REQUIRED WORK: Take the line with "Screen dimensions: 1366x590" as the first and the last line of the data as the end. Write out both and every line between exactly, except pictures.

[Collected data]

####################

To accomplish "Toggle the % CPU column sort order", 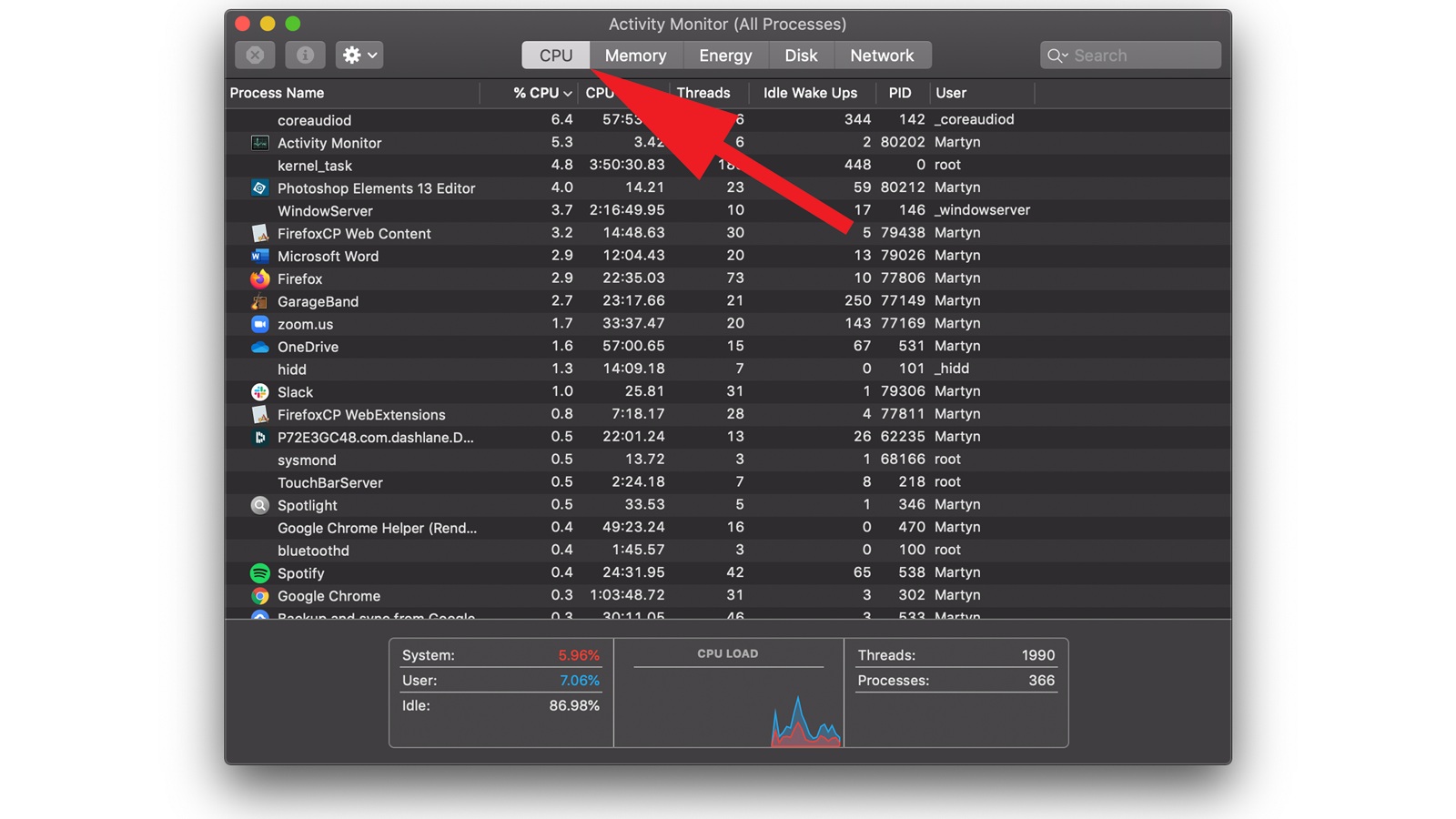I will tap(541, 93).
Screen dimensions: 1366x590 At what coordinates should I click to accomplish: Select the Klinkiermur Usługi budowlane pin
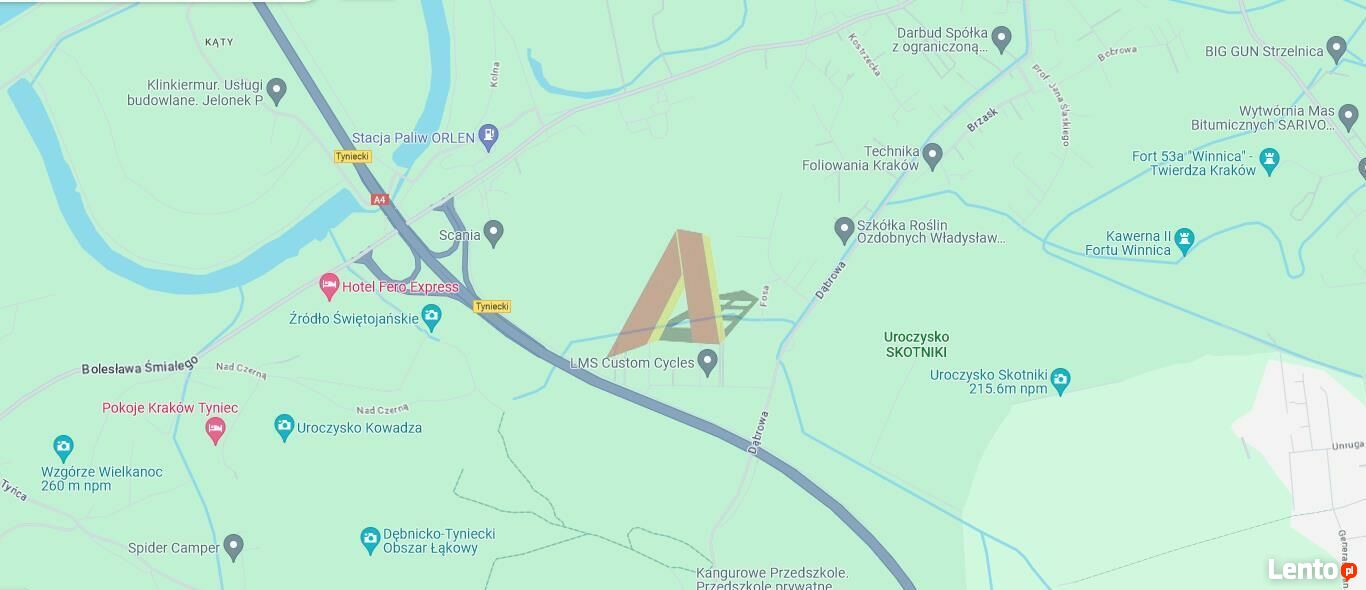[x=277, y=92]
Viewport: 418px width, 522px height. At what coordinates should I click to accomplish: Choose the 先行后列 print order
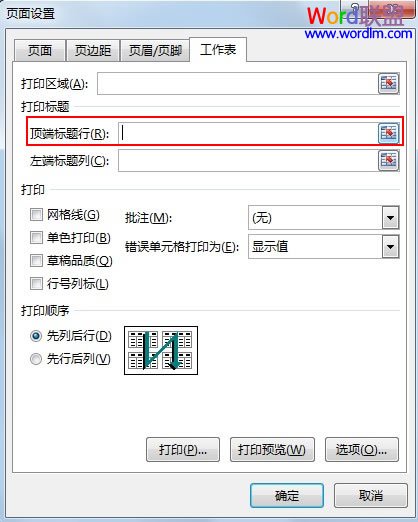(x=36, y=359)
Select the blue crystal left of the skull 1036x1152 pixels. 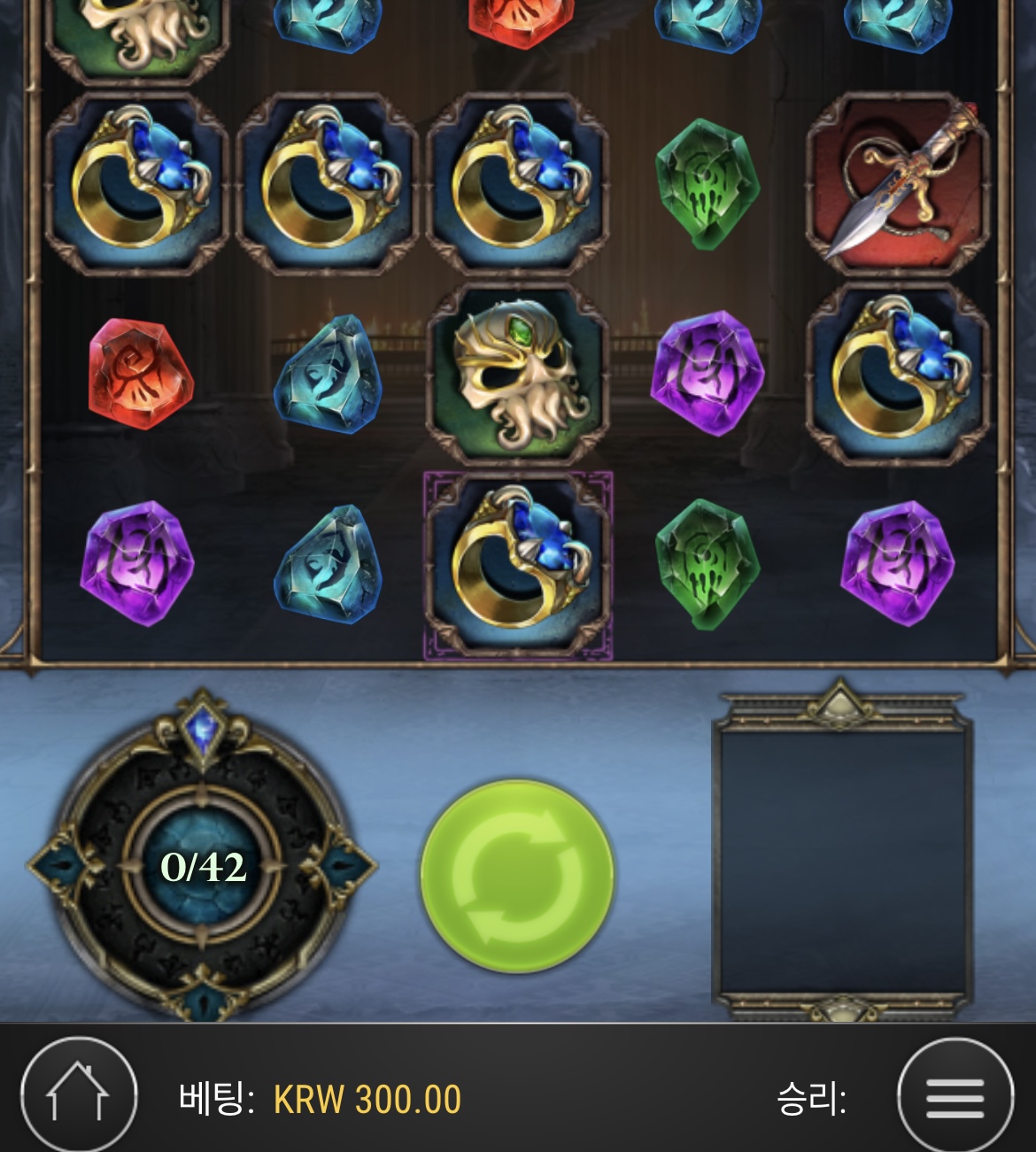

####################

EXERCISE RESULT:
Screen dimensions: 1366x590 At what coordinates should I click to accomplish: Select the Klinkiermur Usługi budowlane pin
[x=277, y=92]
Viewport: 418px width, 522px height. At what coordinates should I click to accomplish: Choose the 先行后列 print order
(x=36, y=359)
Select the blue crystal left of the skull 1036x1152 pixels. 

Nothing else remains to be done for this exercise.